### Page extract
▼▼▼

In [25]:
import spacy                                            
from spacy.lang.en import English
import nltk                                   
from nltk.stem.snowball import SnowballStemmer

In [27]:
nlp = spacy.load("en_core_web_sm")

# TASK 1

##### Printing no. of  stop-words consists in spaCy and from it displaying first 15 of them...

In [9]:
spaCy_stopwords = spacy.lang.en.stop_words.STOP_WORDS 

print('First fifteen stop words of spaCy :\n %s' % list(spaCy_stopwords)[:15]) 

print('Number of stop words in spaCy : %d' % len(spaCy_stopwords))

First fifteen stop words of spaCy :
 ['she', 'hereafter', 'front', 'and', 'everyone', 'with', 'three', 'yet', 'done', 'other', 'elsewhere', 'your', 'twenty', 'into', 'either']
Number of stop words in spaCy : 326


# TASK 2

##### Stemming:

In [16]:
stemmer=SnowballStemmer(language="english")

▲▲▲

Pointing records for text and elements

▼▼▼

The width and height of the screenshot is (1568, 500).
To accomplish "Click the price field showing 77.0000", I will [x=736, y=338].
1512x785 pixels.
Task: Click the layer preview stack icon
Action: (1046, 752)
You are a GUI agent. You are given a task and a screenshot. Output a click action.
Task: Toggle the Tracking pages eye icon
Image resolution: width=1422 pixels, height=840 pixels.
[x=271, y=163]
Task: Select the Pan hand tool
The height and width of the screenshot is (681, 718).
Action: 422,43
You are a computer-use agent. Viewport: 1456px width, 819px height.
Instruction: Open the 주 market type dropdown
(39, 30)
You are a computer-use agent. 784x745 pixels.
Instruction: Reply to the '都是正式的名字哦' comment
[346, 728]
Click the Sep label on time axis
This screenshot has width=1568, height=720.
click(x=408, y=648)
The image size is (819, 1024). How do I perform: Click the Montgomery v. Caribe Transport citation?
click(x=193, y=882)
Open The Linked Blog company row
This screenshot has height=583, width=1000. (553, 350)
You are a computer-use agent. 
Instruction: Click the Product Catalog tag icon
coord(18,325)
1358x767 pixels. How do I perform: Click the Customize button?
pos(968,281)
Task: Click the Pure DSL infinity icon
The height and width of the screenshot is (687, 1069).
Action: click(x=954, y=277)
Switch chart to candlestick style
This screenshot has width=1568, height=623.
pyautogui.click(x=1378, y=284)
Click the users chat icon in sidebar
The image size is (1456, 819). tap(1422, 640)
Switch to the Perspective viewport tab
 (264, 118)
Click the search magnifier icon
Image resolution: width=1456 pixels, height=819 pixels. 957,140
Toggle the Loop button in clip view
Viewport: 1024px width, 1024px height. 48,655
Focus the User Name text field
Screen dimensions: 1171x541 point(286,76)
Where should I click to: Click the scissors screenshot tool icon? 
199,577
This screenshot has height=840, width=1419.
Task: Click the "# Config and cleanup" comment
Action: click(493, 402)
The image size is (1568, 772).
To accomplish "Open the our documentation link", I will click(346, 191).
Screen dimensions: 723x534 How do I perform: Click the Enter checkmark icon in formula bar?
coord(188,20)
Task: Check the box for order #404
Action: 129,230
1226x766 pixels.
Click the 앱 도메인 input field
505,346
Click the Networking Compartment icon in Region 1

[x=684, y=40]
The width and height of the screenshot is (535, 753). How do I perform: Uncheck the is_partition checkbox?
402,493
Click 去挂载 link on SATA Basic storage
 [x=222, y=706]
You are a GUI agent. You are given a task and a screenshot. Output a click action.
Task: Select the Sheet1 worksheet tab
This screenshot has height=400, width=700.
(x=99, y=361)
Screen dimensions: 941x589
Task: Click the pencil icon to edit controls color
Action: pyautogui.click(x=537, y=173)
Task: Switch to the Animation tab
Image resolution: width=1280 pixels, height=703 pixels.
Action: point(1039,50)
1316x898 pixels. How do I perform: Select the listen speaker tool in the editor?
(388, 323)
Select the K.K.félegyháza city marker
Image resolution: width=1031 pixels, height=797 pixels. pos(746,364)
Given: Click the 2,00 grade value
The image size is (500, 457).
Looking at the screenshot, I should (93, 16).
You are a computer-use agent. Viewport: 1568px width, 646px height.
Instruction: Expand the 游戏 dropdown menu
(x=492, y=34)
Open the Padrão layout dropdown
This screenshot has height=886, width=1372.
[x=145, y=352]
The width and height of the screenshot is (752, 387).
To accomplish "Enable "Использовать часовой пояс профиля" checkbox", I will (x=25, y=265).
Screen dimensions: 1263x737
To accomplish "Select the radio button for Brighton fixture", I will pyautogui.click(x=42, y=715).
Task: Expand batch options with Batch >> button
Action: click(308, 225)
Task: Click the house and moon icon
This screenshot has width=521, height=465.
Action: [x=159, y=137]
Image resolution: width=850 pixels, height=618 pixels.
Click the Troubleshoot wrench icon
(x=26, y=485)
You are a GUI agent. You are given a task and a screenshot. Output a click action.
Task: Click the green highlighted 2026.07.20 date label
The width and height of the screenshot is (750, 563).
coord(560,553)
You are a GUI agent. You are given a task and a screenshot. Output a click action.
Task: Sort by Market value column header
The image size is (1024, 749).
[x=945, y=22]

▲▲▲

### Problems to work on
**1.** Extract everything in the spaCy notebook excerpt from "##### Printing no." down to "spaCy : %d' % len(spaCy_stopwords))", word for word.
**2.** Answer these questions using the spaCy notebook excerpt:
(a) Which model name is passed to spacy.load?
(b) What number of stop words does the printed output report for spaCy?
(c) What value is given for the language argument of SnowballStemmer?
**3.** Proceed with the spaCy notebook excerpt, starting right after its last line.
The listing plays no part in this work.

### Outputs
**1.**
##### Printing no. of  stop-words consists in spaCy and from it displaying first 15 of them...

In [9]:
spaCy_stopwords = spacy.lang.en.stop_words.STOP_WORDS 

print('First fifteen stop words of spaCy :\n %s' % list(spaCy_stopwords)[:15]) 

print('Number of stop words in spaCy : %d' % len(spaCy_stopwords))

**2.**
(a) "en_core_web_sm"
(b) 326
(c) "english"

**3.**
token=["cries", "lied", "this", "computing", "organizing", "matches"]

for tokens in token:
    print(tokens+" ----- "+stemmer.stem(tokens))

cries ----- cri
lied ----- lie
this ----- this
computing ----- comput
organizing ----- organ
matches ----- match


##### Lemmatization:

In [28]:
token=nlp("cries lied this computing organizing matches")

for word in token:                                                      
    print(word.text,"-----",word.lemma_)      

cries ----- cry
lied ----- lie
this ----- this
computing ----- compute
organizing ----- organizing
matches ----- match


##### Comparing Stemming vs Lemmatization:

In [34]:
print("BY STEMMING:")
print("\n")
stemmer=SnowballStemmer(language="english")
token=["cries", "lied", "this", "computing", "organizing", "matches"]

for tokens in token:
    print(tokens+" ----- "+stemmer.stem(tokens))

print("\n")

print("BY LEMMATIZATION:")
print("\n")
token=nlp("cries lied this computing organizing matches")

for word in token:                                                      
    print(word.text,"-----",word.lemma_)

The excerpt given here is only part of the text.